¿Tiene obligación el inquilino de pagar las reparaciones tras finalizar su contrato de alquiler?

obligacion-inquilino-pagar-desperfectos

Frecuentemente el propietario que recupera la posesión de la vivienda o local de su propiedad tras finalizar un arrendamiento o tras un desahucio, se encuentra con que el ocupante ha dejado gran cantidad de desperfectos y daños en la finca, que es preciso reparar. ¿Debe el inquilino u ocupante pagar la reparación? ¿puede ser demandado si voluntariamente no asume su coste?

La respuesta dependerá del tipo de daños de que se trate:

  • Si son desperfectos ocasionados por el uso normal y cotidiano, siendo un desgaste lógico por el transcurso del tiempo, el arrendatario no tendrá obligación de pagar reparación alguna.
  • Si son desperfectos que van más allá del uso normal y correcto, y que se podrían entender que ocasionados por negligencia o incluso dolo del inquilino, éste deberá asumir el coste de reparación  (pudiendo el dueño retener la fianza y reclamarle la cantidad que exceda de la misma incluso por demanda judicial).

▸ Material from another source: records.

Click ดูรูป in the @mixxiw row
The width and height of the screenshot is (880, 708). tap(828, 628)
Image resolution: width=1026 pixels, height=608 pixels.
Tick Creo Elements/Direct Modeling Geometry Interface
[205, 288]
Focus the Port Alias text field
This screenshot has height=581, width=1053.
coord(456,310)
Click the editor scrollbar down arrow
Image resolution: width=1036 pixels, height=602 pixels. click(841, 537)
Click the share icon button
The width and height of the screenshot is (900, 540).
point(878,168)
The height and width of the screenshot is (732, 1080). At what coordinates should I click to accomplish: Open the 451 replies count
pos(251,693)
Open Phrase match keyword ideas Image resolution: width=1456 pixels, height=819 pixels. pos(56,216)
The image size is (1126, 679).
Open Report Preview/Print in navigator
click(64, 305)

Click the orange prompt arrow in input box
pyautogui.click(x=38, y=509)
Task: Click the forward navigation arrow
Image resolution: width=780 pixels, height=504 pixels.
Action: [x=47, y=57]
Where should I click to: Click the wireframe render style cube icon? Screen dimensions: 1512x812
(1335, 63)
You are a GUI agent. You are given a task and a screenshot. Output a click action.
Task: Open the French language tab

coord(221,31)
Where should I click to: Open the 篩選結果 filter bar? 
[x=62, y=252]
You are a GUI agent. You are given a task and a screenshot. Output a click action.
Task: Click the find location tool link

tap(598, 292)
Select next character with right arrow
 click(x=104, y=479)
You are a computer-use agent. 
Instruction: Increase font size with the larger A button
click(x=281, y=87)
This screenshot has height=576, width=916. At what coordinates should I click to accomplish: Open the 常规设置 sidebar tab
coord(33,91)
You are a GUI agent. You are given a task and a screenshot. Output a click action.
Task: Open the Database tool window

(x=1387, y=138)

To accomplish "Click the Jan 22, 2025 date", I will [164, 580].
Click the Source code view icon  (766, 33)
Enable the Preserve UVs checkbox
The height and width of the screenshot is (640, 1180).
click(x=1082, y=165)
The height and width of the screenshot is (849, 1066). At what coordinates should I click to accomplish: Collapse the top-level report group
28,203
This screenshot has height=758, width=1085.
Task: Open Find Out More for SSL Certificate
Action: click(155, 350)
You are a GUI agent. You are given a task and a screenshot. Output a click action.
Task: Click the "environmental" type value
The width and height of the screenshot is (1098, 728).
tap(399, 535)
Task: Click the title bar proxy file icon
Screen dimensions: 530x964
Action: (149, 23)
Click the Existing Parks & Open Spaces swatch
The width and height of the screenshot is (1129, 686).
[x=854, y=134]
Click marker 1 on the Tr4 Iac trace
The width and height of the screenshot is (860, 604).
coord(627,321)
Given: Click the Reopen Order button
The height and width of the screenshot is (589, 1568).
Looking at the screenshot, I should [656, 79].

Desperfectos por uso normal

Ejemplos de daños derivados del uso normal y cotidiano, serían: ventana o cajón desajustado, pintura de pared desgastada, bombillas o halógenos fundidos, suciedad en paredes ocasionada por roces, marcas oscurecidas alrededor de los interruptores de la luz…

Desperfectos por negligencia

Ejemplos de daños derivados de negligencia o dolo del arrendatario serían: Pintura de paredes dañada a propósito (rallada, con agujeros o marcas de golpes..), desperfectos en parquet ,  ralladuras  o marcas de golpes en muebles de madera, rotura de la encimera de la cocina…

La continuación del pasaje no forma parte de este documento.